Não posso nem devo queixar-me de um país que já não existe. Lamento tudo aquilo que aqui me cerca: este território de ocupação e de gente possuída, este novo "silêncio do mar" de que falou um dia o proscrito Vercors, e o tempo de agora que parece eterno enquanto dura, como diria o poeta Vinicius; o tempo em que, em silêncio oficial, vão morrendo (indignados, desgostosos) mulheres e homens de cultura, gente honrada que assistiu à nova invasão dos Hunos e à sua barbárie e que ainda assim permaneceu honrada.

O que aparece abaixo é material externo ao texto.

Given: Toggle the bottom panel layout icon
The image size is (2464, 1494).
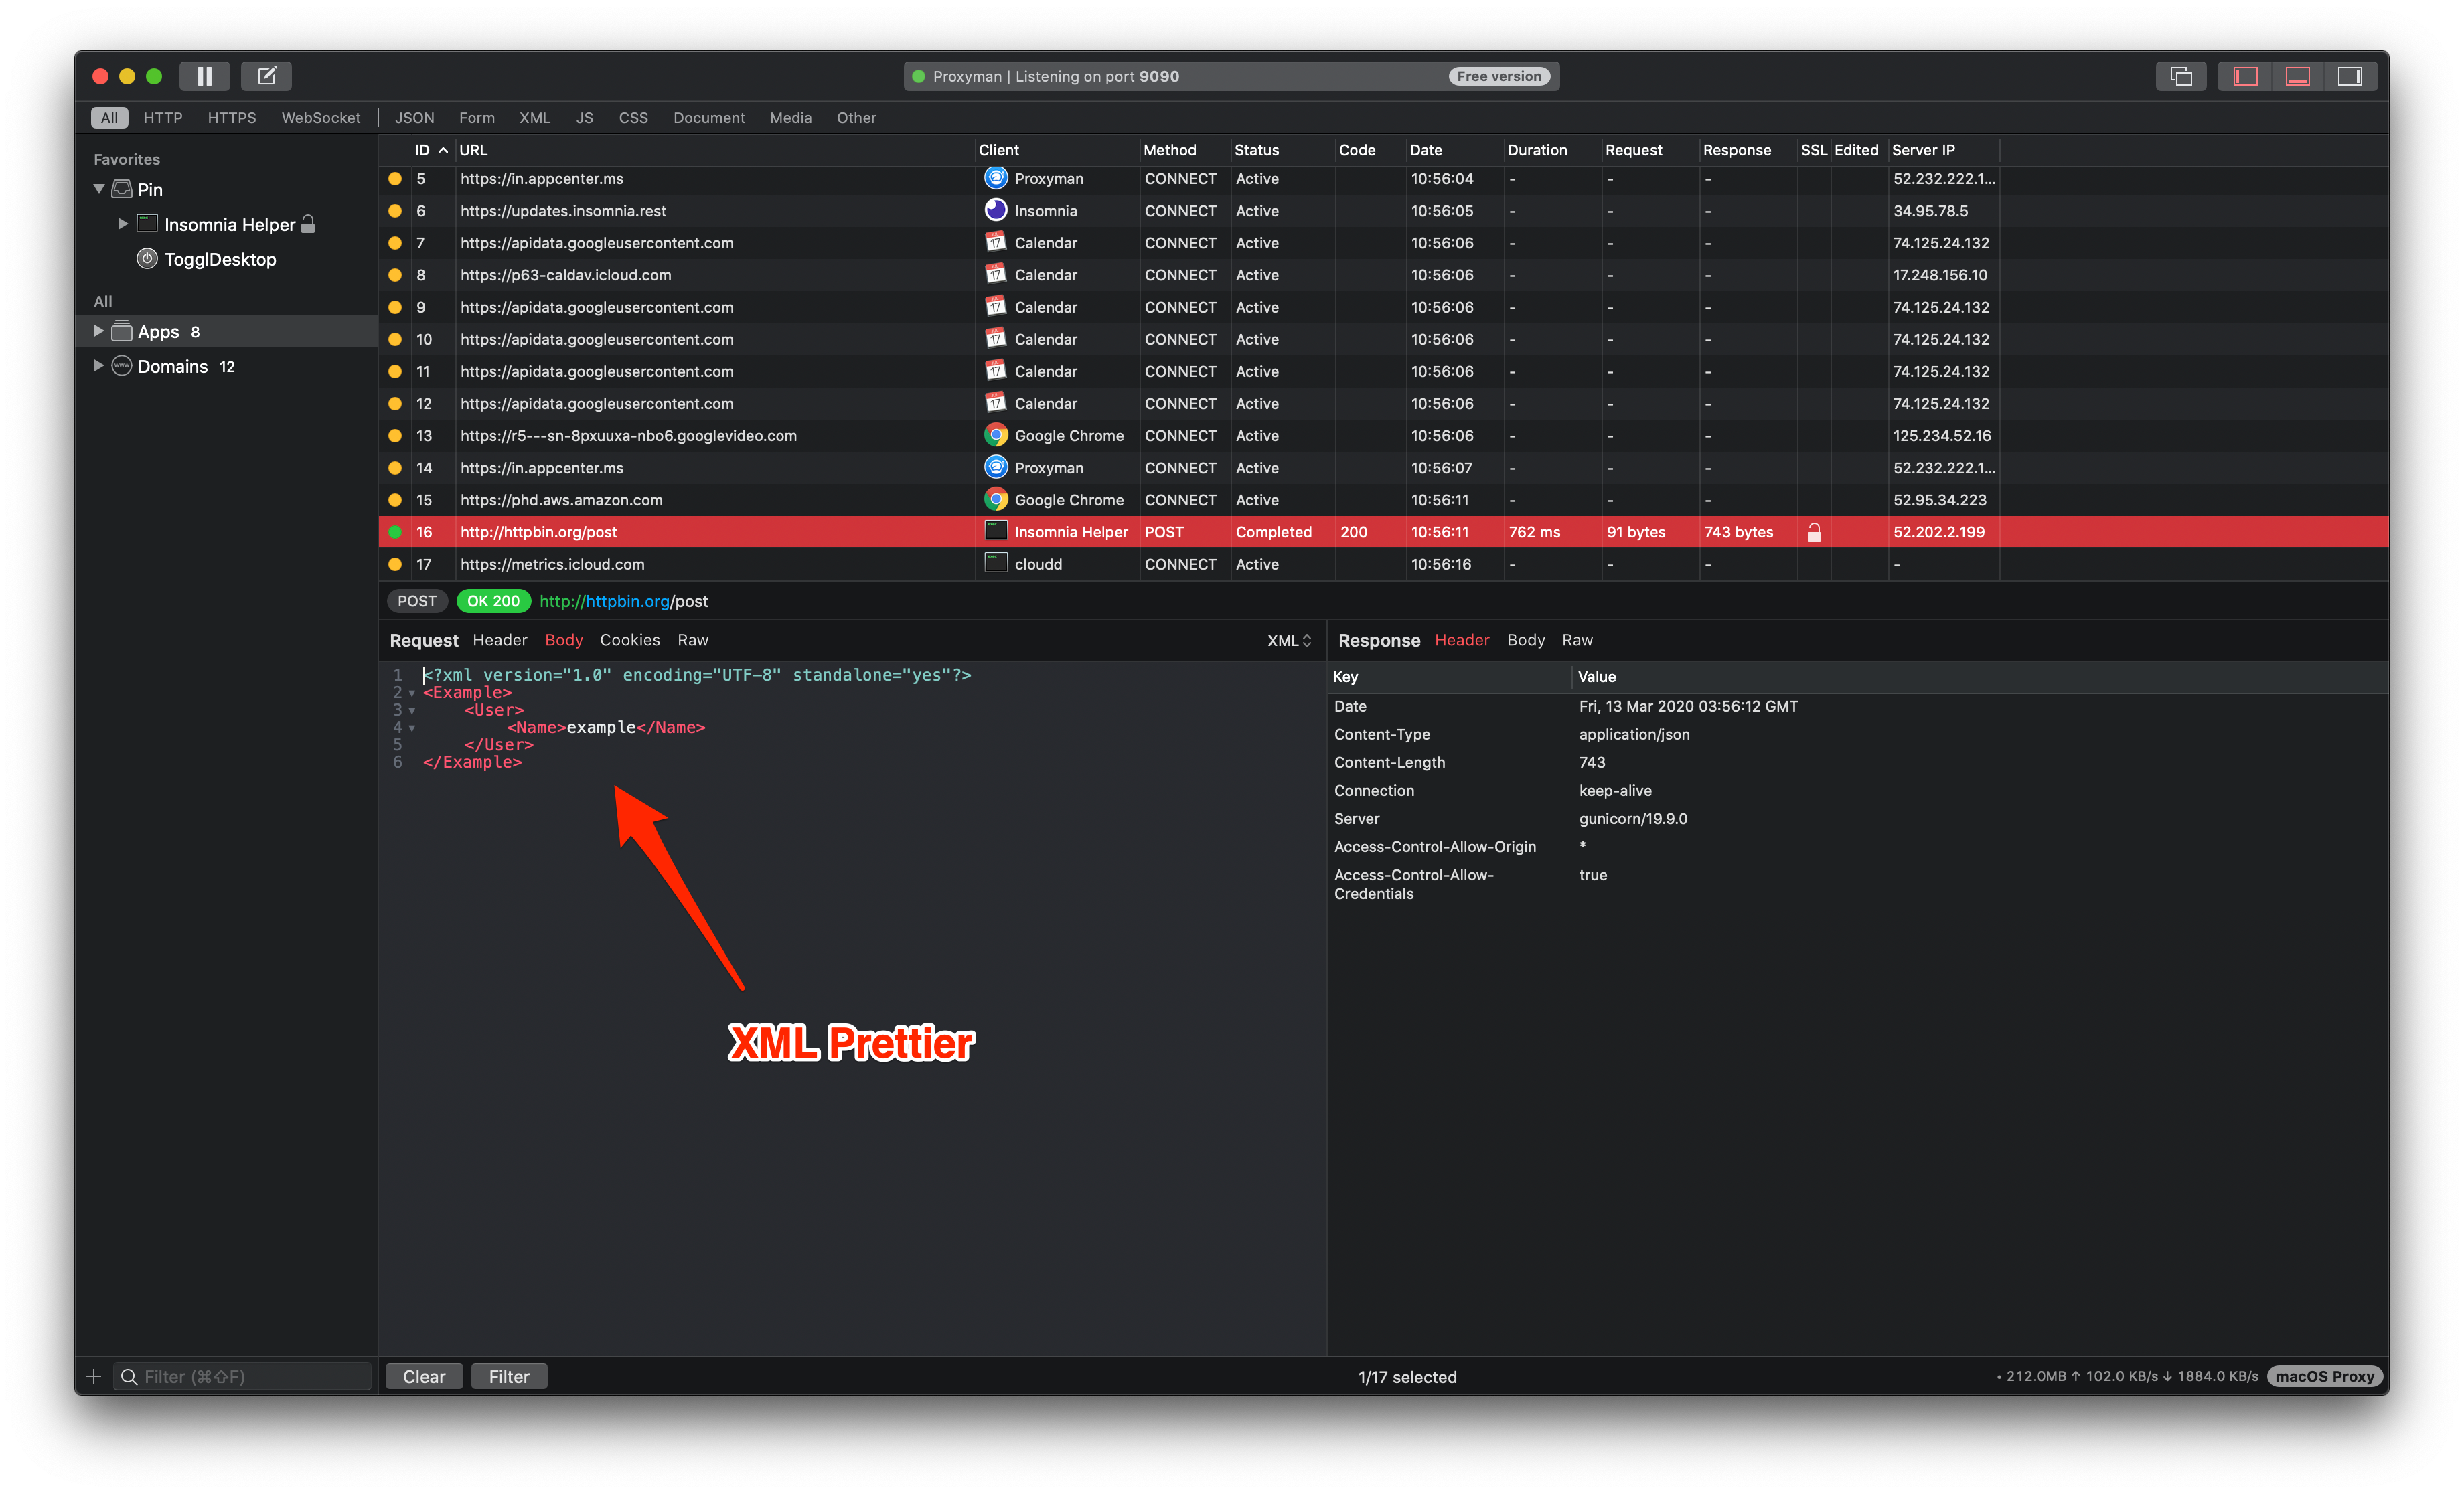Looking at the screenshot, I should click(x=2297, y=76).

Vão-se os homens desta terra que em tudo deixou de valer a pena desde que a sua alma se fez pequena. Vão-se os anéis e os dedos, os pomares e as vinhas, as searas de trigo e os pinhos, os pássaros e o milho - e calam-se pouco a pouco as vozes e os sinos. Já tudo foi dito e escrito, ó André Guide; mas, visto que a memória é tão breve, deve-se escrever e dizer tudo de novo. E aprender no vento os nomes de tudo aquilo que agora é e que dantes não estava aqui. Havia agricultura e os campos, o canto e a lida (Fernando Pessoa), a poesia e o sonho, os barcos, as veredas e as sombras. Havia algo por que ainda fosse possível e preciso gritar. Não este silêncio e este sepulcro, nem este desmazelo prepotente, nem esta arte de que usam e abusam eles, os ocupantes, para nos fazerem calar a boca e ter paciência.

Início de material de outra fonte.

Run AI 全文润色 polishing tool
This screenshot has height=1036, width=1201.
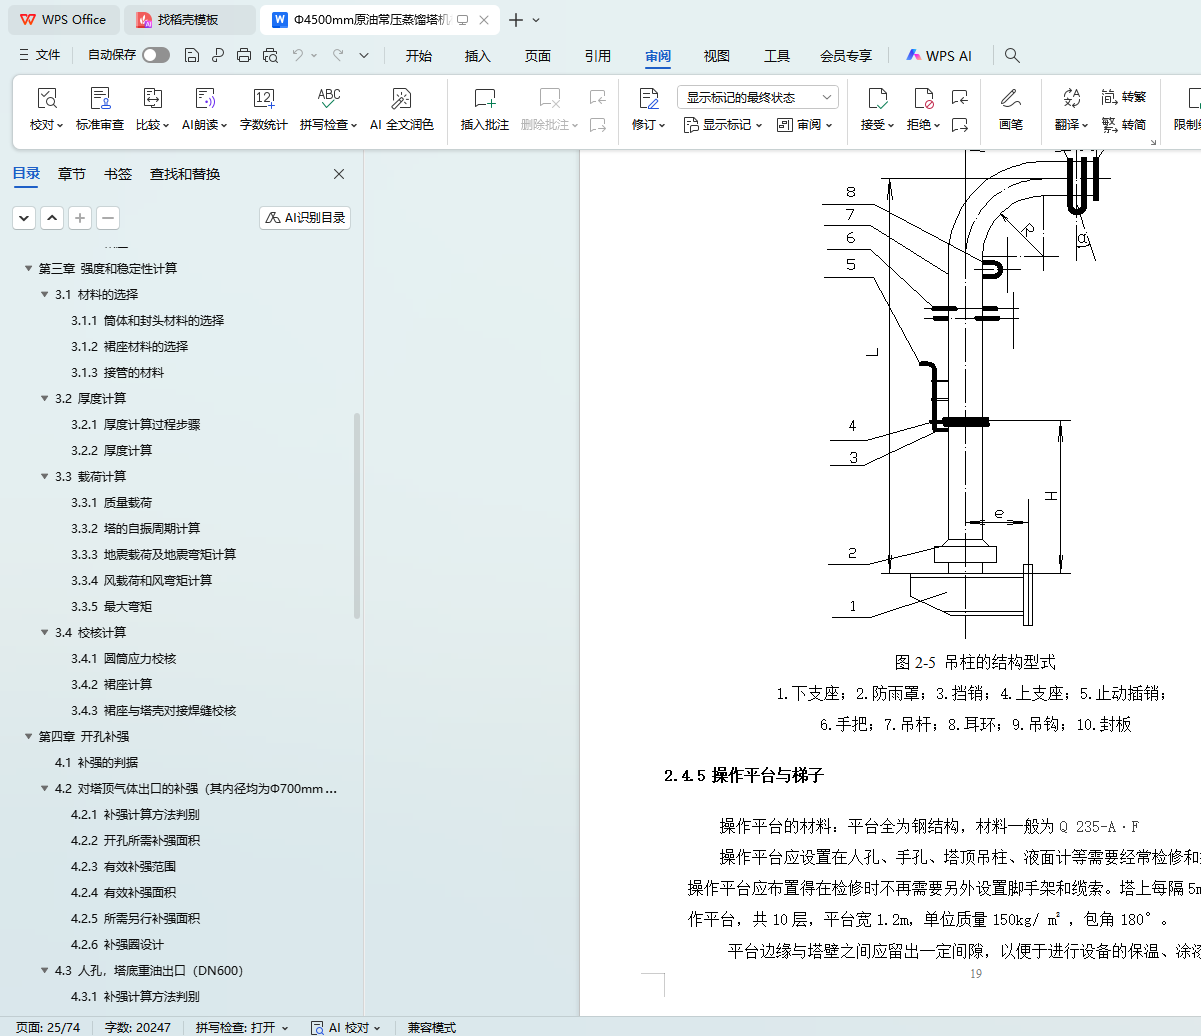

O caso é que eu aprendi a revolução e a história na escola primária . Vivi-as no gesto largo dos heróis, colhi-as como as flores do mal e do vinho em Baudelaire. Não vim para assistir a isto de chegar uma gente sem idade nem memória de nada e obrigar-me a crer que tudo aquilo que vivi e amei não passou afinal de uma ficção ou de uma mentira. No meu tempo, havia livros escritos só para que os comessem os subalimentados do sonho, ó Natália Correia, e não esta gente que nos vira a cara, que cospe para o lado e diz entre dentes que a cultura é cega surda e muda como a pedra, como a "mula da cooperativa".